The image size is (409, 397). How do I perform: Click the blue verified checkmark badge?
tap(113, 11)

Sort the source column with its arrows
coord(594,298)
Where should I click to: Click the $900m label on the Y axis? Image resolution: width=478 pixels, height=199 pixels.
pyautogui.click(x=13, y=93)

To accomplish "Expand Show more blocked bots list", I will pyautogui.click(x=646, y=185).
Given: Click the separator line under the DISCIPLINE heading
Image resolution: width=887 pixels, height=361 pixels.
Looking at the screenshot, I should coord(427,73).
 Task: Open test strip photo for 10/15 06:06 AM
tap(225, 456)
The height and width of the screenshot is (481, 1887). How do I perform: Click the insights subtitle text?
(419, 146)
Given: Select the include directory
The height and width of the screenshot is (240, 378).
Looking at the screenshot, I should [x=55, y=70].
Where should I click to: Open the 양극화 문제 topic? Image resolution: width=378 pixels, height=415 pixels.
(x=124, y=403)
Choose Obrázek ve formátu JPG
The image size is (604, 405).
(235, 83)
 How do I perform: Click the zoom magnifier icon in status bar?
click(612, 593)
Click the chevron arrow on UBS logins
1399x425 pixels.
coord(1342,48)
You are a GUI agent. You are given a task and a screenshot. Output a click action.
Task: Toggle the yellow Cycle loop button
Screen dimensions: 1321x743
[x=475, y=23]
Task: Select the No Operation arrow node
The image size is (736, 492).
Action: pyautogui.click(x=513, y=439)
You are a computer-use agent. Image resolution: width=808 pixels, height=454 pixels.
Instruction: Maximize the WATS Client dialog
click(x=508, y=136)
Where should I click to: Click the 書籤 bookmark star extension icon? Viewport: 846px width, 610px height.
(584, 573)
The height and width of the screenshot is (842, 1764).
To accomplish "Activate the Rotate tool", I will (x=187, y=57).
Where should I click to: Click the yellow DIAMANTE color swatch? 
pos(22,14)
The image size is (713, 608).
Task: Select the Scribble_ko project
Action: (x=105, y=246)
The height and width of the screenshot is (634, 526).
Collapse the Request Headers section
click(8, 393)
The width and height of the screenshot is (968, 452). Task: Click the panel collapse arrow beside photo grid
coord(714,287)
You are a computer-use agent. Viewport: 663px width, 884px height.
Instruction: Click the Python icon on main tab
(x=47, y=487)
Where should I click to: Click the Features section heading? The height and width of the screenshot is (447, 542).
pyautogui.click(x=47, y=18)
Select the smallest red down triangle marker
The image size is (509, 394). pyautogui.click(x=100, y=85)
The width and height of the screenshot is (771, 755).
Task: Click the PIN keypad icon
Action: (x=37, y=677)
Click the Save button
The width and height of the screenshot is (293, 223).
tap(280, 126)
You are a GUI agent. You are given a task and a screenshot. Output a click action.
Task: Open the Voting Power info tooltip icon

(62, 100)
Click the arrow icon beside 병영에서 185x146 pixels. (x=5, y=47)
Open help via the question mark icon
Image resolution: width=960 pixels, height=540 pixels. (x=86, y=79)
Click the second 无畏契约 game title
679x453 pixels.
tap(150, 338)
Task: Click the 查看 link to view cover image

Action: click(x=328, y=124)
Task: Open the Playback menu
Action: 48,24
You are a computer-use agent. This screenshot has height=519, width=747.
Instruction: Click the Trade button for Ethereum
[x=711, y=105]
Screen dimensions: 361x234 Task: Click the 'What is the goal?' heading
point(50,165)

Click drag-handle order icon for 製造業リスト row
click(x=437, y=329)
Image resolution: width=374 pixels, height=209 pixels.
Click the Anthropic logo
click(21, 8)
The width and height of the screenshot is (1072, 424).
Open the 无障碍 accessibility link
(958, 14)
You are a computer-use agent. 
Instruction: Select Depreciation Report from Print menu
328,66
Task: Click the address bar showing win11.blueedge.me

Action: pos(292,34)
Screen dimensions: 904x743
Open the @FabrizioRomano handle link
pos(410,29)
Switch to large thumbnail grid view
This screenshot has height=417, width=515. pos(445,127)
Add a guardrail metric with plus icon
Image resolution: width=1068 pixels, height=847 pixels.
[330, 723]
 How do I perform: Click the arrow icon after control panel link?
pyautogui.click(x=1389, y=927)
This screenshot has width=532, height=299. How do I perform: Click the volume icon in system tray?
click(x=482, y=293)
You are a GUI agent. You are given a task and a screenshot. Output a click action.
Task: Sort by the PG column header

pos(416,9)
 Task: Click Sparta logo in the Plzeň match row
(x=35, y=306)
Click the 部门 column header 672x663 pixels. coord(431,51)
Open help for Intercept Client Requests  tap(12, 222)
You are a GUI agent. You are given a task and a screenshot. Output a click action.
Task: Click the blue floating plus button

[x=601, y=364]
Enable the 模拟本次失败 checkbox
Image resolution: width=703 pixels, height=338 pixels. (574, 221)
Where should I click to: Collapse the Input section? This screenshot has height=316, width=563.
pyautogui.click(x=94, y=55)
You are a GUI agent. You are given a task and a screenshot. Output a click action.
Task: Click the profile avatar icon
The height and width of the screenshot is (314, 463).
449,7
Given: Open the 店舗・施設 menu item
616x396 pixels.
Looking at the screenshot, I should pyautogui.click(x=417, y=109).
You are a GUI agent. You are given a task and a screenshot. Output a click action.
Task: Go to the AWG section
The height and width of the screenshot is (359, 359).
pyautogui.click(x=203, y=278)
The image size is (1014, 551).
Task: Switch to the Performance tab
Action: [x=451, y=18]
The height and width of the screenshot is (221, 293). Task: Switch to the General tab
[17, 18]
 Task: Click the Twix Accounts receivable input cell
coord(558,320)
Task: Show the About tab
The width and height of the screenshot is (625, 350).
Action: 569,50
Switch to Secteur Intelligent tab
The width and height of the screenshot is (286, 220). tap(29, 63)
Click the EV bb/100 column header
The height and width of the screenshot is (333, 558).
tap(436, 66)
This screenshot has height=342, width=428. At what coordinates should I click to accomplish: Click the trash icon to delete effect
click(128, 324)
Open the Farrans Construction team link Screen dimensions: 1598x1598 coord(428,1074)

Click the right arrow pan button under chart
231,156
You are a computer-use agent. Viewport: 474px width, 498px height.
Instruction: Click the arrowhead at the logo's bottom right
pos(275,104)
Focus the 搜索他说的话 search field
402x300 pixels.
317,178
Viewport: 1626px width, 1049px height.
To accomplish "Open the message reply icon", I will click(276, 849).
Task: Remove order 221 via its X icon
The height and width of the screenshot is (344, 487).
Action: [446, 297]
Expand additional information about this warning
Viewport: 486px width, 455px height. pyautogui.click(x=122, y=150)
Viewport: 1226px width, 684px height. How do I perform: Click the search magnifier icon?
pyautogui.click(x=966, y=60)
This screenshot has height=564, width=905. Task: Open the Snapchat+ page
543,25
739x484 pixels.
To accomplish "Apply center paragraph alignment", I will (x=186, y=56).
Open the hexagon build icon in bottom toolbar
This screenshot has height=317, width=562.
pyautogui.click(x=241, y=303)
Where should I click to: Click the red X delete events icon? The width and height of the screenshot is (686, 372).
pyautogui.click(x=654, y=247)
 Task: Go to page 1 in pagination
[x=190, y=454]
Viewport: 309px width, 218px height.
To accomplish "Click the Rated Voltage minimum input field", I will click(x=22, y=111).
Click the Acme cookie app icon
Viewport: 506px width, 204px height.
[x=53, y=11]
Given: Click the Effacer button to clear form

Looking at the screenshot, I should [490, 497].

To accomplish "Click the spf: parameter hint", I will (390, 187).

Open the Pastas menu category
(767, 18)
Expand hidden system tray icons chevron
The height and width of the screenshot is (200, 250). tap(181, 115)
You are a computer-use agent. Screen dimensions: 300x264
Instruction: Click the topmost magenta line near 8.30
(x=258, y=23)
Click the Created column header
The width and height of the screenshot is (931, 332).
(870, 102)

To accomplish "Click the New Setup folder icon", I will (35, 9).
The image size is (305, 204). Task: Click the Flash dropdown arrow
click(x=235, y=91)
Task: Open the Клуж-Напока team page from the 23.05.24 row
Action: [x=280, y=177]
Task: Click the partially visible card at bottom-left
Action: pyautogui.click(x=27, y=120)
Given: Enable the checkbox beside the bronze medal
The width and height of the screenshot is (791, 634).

★ ★ ★ ★ ★ ★ ★

#### WHAT THE EXERCISE ASKS:
Lines containing the word "computer": copy every one of them from the records above.

#### EXERCISE RESPONSE:
You are a computer-use agent. Image resolution: width=808 pixels, height=454 pixels.
You are a computer-use agent. Viewport: 663px width, 884px height.
You are a computer-use agent. This screenshot has height=519, width=747.
You are a computer-use agent. 
You are a computer-use agent. Viewport: 474px width, 498px height.
You are a computer-use agent. Screen dimensions: 300x264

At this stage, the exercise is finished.